For many years, software has been an enabler for hardware, but, increasingly, it’s becoming a source of revenue for automotive manufacturers. In fact, according to McKinsey, data-driven services could create up to $1.5 trillion in additional revenue for OEMs.
Profits on a new car are ridiculously tight, with many manufacturers making just 13-21% gross profit margin (GPM) on a car sale. These margins are squeezed even tighter thanks to supply chain disruption; increased steel, energy, and logistics costs; and more R&D spend. Compare this to the software industry, where the average GPM is 72.31%, and it’s no wonder OEMs are turning to software to boost margins. Many are already using over-the-air (OTA) updates to deliver new features to vehicles even after the initial sale.
One of the most well-known examples of this is Tesla offering acceleration upgrades to its vehicles with a simple update — for a fee, of course. But there’s potential here for other brands to follow suit, and many already are.
Giving more to customers
Adding new vehicle features via OTA updates will not only drive revenue to manufacturers but can improve customer satisfaction too. Drivers can add new functionality to their vehicles as need dictates or if they want to customize a used vehicle to their needs. But this is so much more than updating satellite navigation or adding new infotainment features, software gives OEMs the chance to update the functionality of the car itself through firmware updates.

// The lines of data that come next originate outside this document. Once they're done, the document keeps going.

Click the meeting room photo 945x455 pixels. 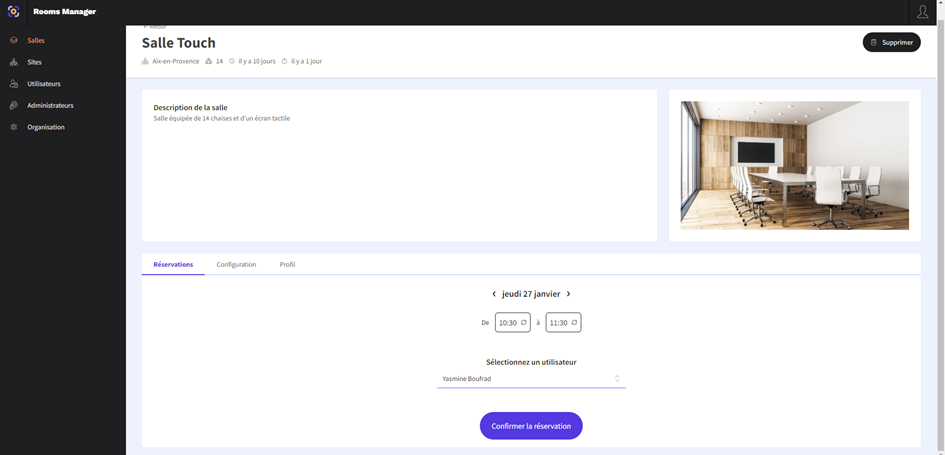(794, 165)
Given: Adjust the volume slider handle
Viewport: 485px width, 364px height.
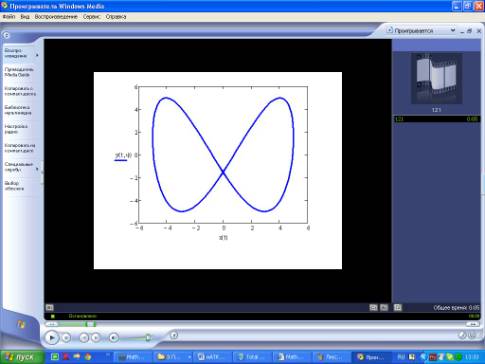Looking at the screenshot, I should [x=148, y=338].
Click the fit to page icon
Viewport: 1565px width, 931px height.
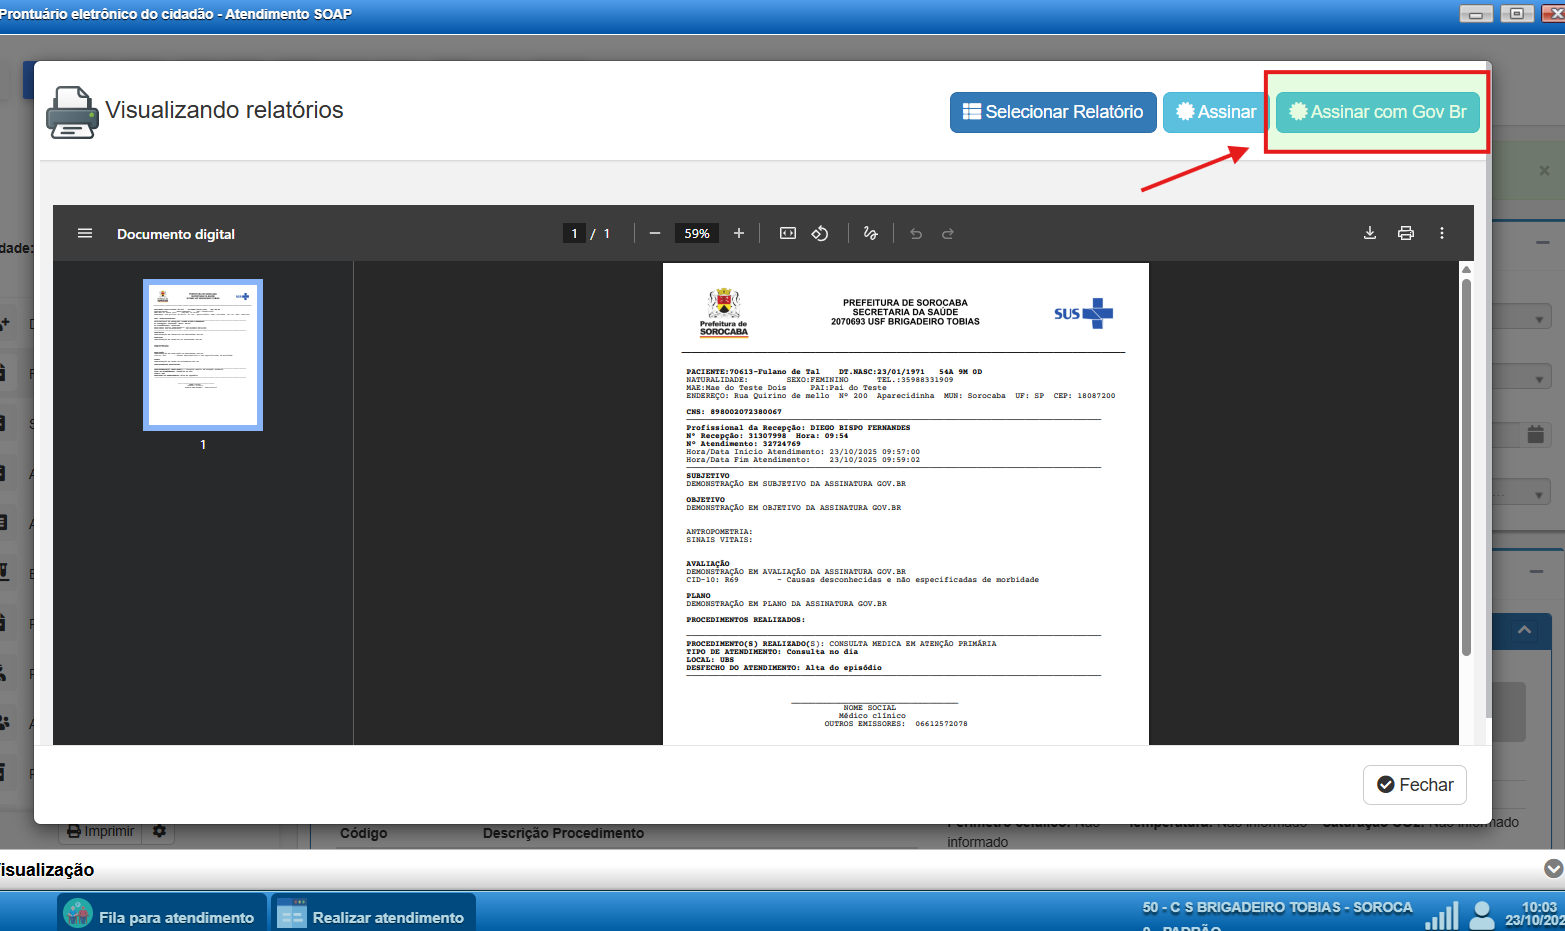point(788,234)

This often includes small upgrades to improve the performance of a car, as in the case of Tesla. The Polestar 2 is another example, however, it gained 67 horsepower from an update to the powertrain ECU, with a retail price of $1,125. This is a fantastic indication of what we can expect in the future as OEMs begin to use software as a revenue generation tool.
Tesla is used to monetizing these upgrades and does so with great success. For example, for $10,000, you can buy the full self-driving package for your car. Tesla makes this easy for customers and simply delivers these new features through an OTA update. This, essentially, activates the existing hardware enabling drivers to make use of Tesla’s full suite of autonomous capabilities.
BMW is another manufacturer that’s offering more to its customers through remote updates. Owners can choose to add a range of digital services to their vehicles — either for a one-off price or a monthly subscription. You could add active cruise control, adaptive suspension, or BMW Drive Recorder — this automatically activates in the event of an incident but can be used to record beautiful surroundings and road-trip memories at the touch of a button if you choose.
New revenue streams
- More than one-fifth of industry experts expect software sales to account for at least ten percent of carmakers’ sales as early as 2027
- More than half (53%) of respondents expect setback for electric offensive due to semiconductor shortage
- 45% of respondents expect each connected vehicle to receive up to six OTA updates per year from 2025 onwards
It’s not just BMW, Tesla, and Polestar monetizing these updates. Stellantis recently announced a strategy that will build on existing vehicle capabilities to transform how customers interact with their vehicles — the company is predicting this strategy to generate 20 billion euros in incremental revenue by 2030.
Stellantis CEO Carlos Tavares said: “Our electrification and software strategies will support the shift to become a sustainable mobility tech company to lead the pack, leveraging the associated business growth with over-the-air features and services and delivering the best experience to our customers.”
Manufacturers have plenty of options when it comes to monetizing functionality upgrades via remote updates. One-off fees add permanent features to a vehicle but the subscription model allows OEMs to create recurring revenue streams. General Motors is already using this to add new functionality to older models. Owners of around 900,000 vehicles built from 2018 can add navigation to their infotainment system for just $15 a month.
The opportunities are endless here, especially as manufacturers look beyond their infotainment systems and to the firmware of a vehicle. Updating the features of a car — such as safety systems, performance, or self-driving capabilities — is where the real money lies.
OEMs aren’t shy about their plans to make money from these additional features. Markus Schafer, head of research for Mercedes cars, told CAR magazine: “We’re aiming for an additional 1bn euro by 2025 to be added from packages and services that we’re selling over the air. Of course, we want to provide features and new experiences to our customers, but also ultimately to do additional business in the future after we’ve sold the vehicle. That’s going to be more and more important.”
For consumers, OTA updates mean personalization for their cars, allowing them to add all the features they require to an otherwise standard used car. Adding these functionalities enables OEMs to continue earning from older vehicles while promoting brand loyalty among used car buyers. While software-defined vehicle manufacturers are leading the way, legacy OEMs are catching up. In fact, more than 20% of industry experts expect software sales to account for at least 10% of carmakers’ sales as early as 2027. The road may not be as smooth as some may hope but it’s the early adopters that will reap the rewards in the years to come.